With the Ogloba platform, individual card accounts can maintain multiple currency balances in purses denominated in currency, or points. Ogloba solutions are globalized to allow retailers to issue in one currency and redeem in another. The system allows retailers to issue and print cards with no currency and allocate the currency when the cards are ordered and shipped. The function is convenient for multi-countries retailers managing a central or regional card inventory.

Cross-border is also about money transfer, a segment also named remittances market. People often take jobs overseas, and international money transfers allow them to send money home to their loved ones, as well as pay monthly bills that they still have back home. The world remittances market is above half a trillion US$ every year. The average payment per migrant is about US$ 2,500 per year.

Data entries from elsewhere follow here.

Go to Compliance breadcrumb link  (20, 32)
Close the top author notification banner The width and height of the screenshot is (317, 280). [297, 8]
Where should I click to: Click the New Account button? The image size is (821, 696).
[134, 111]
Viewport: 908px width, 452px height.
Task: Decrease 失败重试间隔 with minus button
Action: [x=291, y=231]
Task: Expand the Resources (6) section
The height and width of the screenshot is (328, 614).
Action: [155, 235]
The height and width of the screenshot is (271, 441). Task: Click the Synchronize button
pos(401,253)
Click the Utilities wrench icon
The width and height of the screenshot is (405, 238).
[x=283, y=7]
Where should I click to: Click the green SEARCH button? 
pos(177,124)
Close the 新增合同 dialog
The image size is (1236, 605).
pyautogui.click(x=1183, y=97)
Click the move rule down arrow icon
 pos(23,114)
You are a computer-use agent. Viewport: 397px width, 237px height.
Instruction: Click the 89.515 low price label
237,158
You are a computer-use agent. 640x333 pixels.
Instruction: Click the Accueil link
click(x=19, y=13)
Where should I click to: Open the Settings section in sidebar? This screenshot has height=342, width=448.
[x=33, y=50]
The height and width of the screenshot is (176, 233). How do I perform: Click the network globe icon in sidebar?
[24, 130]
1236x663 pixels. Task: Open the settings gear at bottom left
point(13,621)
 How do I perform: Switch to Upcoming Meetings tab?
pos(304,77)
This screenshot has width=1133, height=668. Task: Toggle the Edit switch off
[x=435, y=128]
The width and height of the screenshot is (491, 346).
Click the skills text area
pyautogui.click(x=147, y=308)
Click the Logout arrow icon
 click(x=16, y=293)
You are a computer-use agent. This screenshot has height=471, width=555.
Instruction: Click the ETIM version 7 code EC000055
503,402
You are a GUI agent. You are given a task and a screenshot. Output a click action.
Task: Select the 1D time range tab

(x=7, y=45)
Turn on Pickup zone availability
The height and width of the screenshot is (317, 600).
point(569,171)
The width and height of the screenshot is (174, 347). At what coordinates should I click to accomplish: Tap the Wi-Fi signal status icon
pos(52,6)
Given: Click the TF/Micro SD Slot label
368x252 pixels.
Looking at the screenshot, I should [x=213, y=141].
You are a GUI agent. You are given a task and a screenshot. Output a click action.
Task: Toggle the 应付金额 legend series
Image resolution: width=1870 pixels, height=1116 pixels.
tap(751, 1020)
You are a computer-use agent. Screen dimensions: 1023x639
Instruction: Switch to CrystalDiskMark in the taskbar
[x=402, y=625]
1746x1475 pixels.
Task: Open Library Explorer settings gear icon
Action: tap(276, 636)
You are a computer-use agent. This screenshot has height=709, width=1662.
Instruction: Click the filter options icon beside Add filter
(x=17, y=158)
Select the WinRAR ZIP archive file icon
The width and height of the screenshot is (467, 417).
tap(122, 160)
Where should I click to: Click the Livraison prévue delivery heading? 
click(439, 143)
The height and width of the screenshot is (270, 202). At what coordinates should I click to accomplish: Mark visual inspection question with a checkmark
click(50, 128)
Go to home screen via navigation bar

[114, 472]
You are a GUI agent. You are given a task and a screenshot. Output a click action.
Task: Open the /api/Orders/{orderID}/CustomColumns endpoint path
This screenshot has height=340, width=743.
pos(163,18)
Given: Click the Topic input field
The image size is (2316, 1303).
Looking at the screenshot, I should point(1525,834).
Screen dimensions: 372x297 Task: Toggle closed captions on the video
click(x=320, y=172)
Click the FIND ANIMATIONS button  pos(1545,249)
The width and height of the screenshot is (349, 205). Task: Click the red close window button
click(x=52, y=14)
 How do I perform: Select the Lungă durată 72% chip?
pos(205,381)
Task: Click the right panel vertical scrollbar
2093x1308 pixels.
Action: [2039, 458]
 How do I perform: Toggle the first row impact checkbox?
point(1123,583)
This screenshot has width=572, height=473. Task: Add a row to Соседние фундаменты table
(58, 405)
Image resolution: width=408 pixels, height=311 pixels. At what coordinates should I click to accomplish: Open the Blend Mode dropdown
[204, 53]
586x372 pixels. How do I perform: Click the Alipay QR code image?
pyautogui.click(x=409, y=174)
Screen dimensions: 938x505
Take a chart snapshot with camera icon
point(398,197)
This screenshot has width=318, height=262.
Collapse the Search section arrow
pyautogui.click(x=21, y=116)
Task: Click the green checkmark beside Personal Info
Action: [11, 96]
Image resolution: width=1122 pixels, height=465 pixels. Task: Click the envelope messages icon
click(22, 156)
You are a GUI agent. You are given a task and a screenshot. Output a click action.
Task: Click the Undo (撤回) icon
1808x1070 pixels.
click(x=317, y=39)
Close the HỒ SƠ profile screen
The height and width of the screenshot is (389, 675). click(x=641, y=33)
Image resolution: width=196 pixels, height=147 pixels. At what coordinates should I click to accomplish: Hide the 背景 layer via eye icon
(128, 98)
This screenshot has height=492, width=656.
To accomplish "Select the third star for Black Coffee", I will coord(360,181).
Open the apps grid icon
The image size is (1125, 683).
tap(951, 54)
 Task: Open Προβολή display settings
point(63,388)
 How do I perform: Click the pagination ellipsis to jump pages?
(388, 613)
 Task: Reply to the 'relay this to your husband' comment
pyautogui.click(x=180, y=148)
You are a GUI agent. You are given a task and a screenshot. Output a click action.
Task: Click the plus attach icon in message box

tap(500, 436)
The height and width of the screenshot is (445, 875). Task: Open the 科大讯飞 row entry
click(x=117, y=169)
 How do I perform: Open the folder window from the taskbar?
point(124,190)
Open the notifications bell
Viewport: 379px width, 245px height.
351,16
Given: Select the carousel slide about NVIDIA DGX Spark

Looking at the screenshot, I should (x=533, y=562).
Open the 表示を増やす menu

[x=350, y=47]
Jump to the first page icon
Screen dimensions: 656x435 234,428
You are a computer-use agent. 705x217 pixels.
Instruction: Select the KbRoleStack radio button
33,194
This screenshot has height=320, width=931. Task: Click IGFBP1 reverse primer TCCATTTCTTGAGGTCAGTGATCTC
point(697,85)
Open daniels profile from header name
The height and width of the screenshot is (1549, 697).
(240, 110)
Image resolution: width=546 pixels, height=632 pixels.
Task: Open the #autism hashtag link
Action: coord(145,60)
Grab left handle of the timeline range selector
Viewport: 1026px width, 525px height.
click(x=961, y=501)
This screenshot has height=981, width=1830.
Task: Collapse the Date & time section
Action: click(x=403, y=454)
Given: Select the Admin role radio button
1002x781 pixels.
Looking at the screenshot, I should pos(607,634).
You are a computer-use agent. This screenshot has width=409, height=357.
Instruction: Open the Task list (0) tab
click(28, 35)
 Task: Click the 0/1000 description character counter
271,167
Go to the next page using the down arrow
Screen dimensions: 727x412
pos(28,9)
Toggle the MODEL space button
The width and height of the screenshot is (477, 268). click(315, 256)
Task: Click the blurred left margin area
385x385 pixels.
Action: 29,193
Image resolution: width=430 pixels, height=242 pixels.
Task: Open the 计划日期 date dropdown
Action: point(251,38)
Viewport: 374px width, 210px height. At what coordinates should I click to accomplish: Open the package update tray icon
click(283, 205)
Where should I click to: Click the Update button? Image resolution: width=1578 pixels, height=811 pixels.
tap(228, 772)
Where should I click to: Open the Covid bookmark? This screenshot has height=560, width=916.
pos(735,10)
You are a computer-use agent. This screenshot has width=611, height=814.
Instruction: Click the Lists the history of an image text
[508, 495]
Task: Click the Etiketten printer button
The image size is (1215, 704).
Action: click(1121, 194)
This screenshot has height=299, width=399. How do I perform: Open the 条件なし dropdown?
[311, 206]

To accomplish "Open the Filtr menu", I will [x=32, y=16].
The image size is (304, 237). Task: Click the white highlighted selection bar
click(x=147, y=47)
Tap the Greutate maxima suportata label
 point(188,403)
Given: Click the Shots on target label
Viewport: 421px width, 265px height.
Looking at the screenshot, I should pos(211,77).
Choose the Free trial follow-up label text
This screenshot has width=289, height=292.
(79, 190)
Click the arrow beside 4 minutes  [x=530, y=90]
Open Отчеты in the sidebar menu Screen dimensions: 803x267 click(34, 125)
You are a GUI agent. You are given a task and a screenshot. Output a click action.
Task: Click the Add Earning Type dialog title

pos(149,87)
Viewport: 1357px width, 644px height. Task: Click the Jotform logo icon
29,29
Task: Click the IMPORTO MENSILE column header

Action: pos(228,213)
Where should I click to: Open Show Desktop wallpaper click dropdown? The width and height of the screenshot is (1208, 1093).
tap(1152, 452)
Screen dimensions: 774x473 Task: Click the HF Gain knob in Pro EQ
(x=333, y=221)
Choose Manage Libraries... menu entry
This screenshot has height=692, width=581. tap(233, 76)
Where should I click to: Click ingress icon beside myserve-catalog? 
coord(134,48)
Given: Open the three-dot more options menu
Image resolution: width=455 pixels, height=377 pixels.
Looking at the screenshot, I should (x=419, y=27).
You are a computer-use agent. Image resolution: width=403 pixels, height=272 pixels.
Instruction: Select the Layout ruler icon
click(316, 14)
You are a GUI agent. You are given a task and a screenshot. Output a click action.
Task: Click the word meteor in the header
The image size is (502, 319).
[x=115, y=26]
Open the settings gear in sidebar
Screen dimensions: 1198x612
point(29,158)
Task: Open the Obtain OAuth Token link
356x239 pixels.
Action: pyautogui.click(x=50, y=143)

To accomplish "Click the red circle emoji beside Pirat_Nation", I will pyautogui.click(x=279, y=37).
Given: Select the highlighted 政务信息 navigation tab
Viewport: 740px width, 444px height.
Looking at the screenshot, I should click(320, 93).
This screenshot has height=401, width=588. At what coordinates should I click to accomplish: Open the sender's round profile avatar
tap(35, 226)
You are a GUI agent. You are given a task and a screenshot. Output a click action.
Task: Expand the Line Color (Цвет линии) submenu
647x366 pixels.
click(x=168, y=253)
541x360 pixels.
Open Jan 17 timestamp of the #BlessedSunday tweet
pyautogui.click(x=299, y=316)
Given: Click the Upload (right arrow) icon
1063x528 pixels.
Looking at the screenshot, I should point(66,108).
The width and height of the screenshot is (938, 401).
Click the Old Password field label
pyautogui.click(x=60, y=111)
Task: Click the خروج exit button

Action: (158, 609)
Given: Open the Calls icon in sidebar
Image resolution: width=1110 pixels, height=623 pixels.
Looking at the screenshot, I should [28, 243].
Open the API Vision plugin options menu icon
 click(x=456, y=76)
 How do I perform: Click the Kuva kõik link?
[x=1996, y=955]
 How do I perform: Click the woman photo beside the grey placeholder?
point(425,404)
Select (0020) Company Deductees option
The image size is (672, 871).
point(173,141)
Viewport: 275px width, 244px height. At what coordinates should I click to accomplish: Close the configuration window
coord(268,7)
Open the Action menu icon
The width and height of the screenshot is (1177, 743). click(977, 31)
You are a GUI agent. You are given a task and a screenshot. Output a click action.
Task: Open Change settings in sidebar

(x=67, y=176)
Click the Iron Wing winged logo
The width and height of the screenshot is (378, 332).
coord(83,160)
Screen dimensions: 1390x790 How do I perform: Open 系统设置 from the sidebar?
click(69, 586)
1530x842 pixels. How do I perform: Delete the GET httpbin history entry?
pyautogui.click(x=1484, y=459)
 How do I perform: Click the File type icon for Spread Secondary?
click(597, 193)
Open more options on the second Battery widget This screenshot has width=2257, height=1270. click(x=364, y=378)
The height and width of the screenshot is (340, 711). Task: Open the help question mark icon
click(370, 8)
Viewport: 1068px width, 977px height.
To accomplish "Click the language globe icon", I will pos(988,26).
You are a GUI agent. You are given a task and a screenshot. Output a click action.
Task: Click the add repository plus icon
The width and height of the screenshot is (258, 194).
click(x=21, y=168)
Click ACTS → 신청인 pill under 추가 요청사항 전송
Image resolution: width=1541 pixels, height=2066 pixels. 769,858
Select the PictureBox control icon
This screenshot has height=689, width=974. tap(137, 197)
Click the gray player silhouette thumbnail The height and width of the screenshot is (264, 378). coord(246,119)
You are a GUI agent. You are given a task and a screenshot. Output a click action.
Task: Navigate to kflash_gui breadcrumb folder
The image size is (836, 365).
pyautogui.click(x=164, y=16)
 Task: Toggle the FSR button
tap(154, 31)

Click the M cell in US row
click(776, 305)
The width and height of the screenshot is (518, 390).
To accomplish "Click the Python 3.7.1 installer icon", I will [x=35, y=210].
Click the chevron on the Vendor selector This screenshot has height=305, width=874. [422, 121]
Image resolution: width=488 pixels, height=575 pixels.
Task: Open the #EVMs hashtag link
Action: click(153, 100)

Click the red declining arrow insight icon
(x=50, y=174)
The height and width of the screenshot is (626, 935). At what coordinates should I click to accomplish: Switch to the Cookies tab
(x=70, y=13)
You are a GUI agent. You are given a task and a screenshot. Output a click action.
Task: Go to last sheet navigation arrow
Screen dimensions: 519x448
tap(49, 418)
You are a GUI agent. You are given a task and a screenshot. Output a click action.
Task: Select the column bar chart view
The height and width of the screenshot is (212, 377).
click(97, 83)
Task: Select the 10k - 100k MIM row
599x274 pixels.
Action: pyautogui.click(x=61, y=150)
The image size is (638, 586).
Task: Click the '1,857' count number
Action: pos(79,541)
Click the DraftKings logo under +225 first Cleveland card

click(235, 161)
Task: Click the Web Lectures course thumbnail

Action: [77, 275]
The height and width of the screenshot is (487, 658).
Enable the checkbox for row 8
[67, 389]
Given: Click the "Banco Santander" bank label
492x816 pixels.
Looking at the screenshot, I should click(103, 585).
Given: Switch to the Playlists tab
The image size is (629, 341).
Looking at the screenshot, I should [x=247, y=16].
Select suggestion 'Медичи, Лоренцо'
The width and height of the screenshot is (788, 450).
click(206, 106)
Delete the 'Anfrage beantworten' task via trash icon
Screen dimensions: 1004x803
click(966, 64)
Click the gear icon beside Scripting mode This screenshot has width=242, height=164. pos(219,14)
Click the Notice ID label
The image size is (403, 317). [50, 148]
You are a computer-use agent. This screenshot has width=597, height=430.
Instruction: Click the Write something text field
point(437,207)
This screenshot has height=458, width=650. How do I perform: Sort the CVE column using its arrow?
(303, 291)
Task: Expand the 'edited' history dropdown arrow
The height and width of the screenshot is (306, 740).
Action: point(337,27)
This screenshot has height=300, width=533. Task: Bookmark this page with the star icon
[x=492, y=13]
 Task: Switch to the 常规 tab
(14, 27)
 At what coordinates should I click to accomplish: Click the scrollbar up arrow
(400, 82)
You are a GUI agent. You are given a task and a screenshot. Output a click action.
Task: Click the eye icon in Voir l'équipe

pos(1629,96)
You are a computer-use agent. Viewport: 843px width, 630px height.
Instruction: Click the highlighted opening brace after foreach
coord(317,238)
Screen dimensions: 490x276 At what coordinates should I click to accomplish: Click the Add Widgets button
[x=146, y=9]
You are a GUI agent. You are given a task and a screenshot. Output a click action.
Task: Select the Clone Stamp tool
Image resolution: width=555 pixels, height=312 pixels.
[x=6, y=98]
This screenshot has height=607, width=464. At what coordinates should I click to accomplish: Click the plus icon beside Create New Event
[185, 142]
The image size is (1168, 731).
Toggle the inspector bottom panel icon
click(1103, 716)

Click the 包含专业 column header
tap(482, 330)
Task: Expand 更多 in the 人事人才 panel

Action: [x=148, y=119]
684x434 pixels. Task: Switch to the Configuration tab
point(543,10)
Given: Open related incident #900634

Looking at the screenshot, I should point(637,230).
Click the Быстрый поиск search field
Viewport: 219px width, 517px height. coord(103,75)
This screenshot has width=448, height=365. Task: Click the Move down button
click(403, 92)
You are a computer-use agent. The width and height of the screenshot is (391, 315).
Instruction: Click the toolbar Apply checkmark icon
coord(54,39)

Those who move from one country to another might need to send money back home to their families so they use an international money provider like Western Union, Moneygram or Sigue. The World Bank established the first international database of remittance prices. The fees for such services depend on the amount sent and the destination country, and the service is often considered to be expensive.

Ogloba has helped multi-countries retailers to offer their customers a cheap, even free, method of transferring funds to friend and family, while making sure the recipient spends the money at the distant store owned by the retailer. The amount sent in an international money transfer is regulated both by the sending and receiving countries. Such service is restricted by the maximum amount which can be loaded on to a gift card, and the location where the money can be spent. For this reason it does not fall into the strict “Know-Your-Customer” regulations (KYC) imposed by most of the governments of the receiving or sending countries which, are required to record the ID of the customer.

How it works

A typical scenario would be something like this: A retailer in Indonesia issues and sells gift cards to a sister company or third party retailer they have contracted in Saudi Arabia. Cards are sold at a discount to the Saudi retailers who, are considered to be a B2B partner in the gift card program of the Indonesian retailer. The cards are labeled in Rupees and are displayed on the shelves next to the local Saudi cards. Once purchased, a card is activated at the till or online, in real time, host to host.

The client sends the card by post, by email or from the retailer’s smartphone app. The relatives in Indonesia redeem the card at the till. The money has been transferred for free. If the relatives want to collect cash, they pay a small percentage depending on the willingness of the Indonesian retailer to offer such service, and the local remittance regulations.